Бывают мысли, живущие в темных – не пещерах даже, а норах: замысловатых, извилистых, уходящих в жуткие глубины разума; их ни откопать, ни тронуть невозможно, и они грызут изнутри, ворочаются, ворчат, ноют. Денис Григорьевич, ощущая тяжесть в голове, сомнамбулой проснулся в два часа ночи, за минуту до того, как будильник изготовился пропиликать свои нервные нотки, заблаговременно, боясь его голоса, нажал кнопочку и стал подниматься. Судно все отдавалось ночному ходкому движению, поваливаясь с борта на борт – не столько от качки, сколько от хода и совпадения собственного тяжелого бортового маха с махом волны. Машина в глубине рокотала нескончаемо тягучим, но уже и не только привычным, а больше даже нужным слуху звуком, как нужен бывает городской фон врожденному горожанину, и в голове голос ее вызывал ответное, но не такое грубое, а более тонкое и назойливое пение некой гнусавой глотки: «…у-у-уо-о-оа-а-а, у-у-уо-о-оа-а-а…» Пело, может быть, так всегда, денно и нощно, а замечалось только изредка, когда охватывало его вот так внезапно ночное одиночество. Денис Григорьевич достал из-под койки с вечера приготовленный холщовый мешок с вещами, положил сверху. Он удачно сообразил с мешком, потому что чемодан, оставшийся в шкафчике, непременно вызвал бы подозрения, мешок же не оставлял свидетелям времени на раздумья.

Оделся, достал из сейфа оставшиеся деньги – тонкую, перетянутую резинкой пачку, и документы, сунул во внутренний карман кителя, застегнул его на пуговку. Достал пистолет в кобуре, но, повертев, положил его пока на койку. После этого надел фуражку, но передумал – снял, а взял с полочки кожаную кепку, надел ее, и сам себя, свой вид ощутил не капитанским, а домашним, какой может быть у хозяйственного дядьки, отправляющегося на базар за покупками. И только тогда вышел, запер дверь на ключ и спустился на палубу ниже.
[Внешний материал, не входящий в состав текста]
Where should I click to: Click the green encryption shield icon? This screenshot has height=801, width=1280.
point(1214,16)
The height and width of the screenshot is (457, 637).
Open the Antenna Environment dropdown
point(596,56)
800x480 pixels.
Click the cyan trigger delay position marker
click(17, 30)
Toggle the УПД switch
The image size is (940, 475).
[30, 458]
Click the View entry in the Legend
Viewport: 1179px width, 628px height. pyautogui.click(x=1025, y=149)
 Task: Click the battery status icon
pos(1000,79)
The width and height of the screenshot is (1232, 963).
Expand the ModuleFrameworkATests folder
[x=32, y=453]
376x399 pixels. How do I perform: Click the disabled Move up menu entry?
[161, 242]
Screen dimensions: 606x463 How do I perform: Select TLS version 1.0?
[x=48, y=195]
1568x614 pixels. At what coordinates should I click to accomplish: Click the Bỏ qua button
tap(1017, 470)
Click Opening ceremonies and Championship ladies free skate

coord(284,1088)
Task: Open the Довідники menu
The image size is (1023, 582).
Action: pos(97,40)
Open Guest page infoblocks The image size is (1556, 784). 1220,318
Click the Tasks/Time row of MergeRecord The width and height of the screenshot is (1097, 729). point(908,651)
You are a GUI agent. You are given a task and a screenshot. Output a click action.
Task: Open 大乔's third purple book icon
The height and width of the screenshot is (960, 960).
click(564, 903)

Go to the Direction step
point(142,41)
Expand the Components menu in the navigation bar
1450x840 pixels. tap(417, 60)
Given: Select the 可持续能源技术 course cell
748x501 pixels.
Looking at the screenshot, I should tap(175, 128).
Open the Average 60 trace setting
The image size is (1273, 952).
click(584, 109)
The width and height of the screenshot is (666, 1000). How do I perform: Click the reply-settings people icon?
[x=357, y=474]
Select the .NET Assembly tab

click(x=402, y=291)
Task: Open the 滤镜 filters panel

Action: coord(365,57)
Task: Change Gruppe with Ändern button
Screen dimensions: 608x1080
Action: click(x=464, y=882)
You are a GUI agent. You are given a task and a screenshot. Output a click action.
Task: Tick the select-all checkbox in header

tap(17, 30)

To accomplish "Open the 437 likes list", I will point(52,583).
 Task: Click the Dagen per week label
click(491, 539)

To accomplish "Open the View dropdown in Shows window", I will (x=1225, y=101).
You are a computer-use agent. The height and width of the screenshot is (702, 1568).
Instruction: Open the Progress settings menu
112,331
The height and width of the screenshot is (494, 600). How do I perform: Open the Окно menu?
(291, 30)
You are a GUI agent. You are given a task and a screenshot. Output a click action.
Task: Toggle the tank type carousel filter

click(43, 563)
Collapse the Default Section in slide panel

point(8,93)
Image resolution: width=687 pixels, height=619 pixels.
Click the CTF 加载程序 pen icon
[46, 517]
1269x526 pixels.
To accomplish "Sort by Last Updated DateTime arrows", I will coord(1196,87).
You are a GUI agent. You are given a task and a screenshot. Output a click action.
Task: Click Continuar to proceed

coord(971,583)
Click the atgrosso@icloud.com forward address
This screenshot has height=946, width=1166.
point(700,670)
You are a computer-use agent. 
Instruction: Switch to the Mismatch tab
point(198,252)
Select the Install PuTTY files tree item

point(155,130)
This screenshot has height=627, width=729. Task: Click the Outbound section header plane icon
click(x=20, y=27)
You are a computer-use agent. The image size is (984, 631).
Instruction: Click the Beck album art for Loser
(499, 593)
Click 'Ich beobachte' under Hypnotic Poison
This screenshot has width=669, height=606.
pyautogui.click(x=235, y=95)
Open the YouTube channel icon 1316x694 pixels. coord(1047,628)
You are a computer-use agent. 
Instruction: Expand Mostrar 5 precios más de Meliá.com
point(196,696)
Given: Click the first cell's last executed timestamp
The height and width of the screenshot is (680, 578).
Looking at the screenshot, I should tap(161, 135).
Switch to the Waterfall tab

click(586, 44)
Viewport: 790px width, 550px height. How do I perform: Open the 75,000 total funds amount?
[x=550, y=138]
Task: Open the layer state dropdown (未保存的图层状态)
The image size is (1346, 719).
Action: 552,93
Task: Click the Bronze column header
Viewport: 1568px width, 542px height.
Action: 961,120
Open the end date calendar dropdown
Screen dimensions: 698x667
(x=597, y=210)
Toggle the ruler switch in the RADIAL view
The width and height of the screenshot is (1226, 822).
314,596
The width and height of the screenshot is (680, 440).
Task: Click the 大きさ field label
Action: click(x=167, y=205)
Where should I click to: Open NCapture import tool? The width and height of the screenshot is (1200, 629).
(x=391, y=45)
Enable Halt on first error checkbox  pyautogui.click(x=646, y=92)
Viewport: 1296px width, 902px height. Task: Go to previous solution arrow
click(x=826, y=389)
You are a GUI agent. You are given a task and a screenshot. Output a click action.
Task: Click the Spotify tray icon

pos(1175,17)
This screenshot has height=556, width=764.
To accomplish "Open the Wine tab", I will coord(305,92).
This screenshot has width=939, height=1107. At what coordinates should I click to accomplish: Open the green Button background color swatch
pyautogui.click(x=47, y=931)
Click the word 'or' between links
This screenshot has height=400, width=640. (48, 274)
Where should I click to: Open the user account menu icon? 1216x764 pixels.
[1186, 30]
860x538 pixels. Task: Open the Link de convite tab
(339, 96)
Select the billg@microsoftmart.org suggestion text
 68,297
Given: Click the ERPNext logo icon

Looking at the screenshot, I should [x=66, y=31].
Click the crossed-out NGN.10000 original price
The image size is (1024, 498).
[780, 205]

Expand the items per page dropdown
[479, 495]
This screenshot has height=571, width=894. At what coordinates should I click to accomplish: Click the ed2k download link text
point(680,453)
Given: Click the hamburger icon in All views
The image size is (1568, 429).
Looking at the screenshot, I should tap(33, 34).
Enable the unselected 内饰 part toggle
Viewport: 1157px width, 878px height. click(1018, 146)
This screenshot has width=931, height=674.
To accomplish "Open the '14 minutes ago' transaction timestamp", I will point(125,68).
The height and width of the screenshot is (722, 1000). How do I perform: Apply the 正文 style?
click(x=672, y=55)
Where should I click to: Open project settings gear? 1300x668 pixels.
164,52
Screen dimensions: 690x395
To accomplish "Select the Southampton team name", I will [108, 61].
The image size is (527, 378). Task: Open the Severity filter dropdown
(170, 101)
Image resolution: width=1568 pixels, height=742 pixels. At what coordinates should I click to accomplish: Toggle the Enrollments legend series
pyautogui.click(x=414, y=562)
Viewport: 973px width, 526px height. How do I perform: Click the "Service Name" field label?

Под низким потолком горела лампочка в проволочной обрешетке – блеклая, будто замазанная сажей, и углы тонули в тенях, пряча там свои призраки. Здесь дизельный рокот стал громче. Загремело железо под ногами, капитан пошел на цыпочках, стал припоминать каюту боцмана, вторая или третья дверь, наконец решился, постучал. Никто не ответил, он тронул ручку, надавил плечом, озираясь по сторонам, опасаясь, чтобы его никто не увидел. Дверь открылась. Боцман спал на спине, сложив по-мертвецки руки на груди. И койка его с высоким бортиком, словно широкий гробовой ящик, держала в себе покойника тонкого, обесцвеченного потемками.

– Геннадий Ефимыч, – громким шепотом сказал Денис Григорьевич, наклонился к боцману, притронулся к плечу.

– Какого… – произнес боцман, не меняя положения, но открывая широко глаза, заблестевшие на темном лице еще не испугом, не удивлением, а видением, вырванным из сна.

– Это я, я… Зосятко… Не шуми сильно.

Боцман чуть повернул голову. Молчал.

– Мне нужна твоя помощь, ты никого не буди и не говори никому. Один поднимись на полубак по левому борту.

И хотя боцман смотрел на него широко открытыми и, кажется, осмысленными глазами, Денис Григорьевич знал, что он пока ничего еще не видит, не слышит и не мыслит. А нужно было, чтобы прошло минут пять или, может быть, даже десять, прежде чем человек начнет кумекать-соображать, не привиделась-приснилась ли ему чертовщина с лицом и голосом капитана, и он еще будет думать, а стоит ли верить этой чертовщине, идти на ее зов. Однако же реализм возьмет верх в его стареющей голове, которая вот так сразу давно уже неспособна выныривать из сна в действительность, и он, уже поднимаясь, все-таки припомнит все слово в слово, что ему сейчас говорил капитан, и сделает все, что надо. Денис Григорьевич хорошо знал этого человека, и он ушел, оставив боцмана в таком состоянии.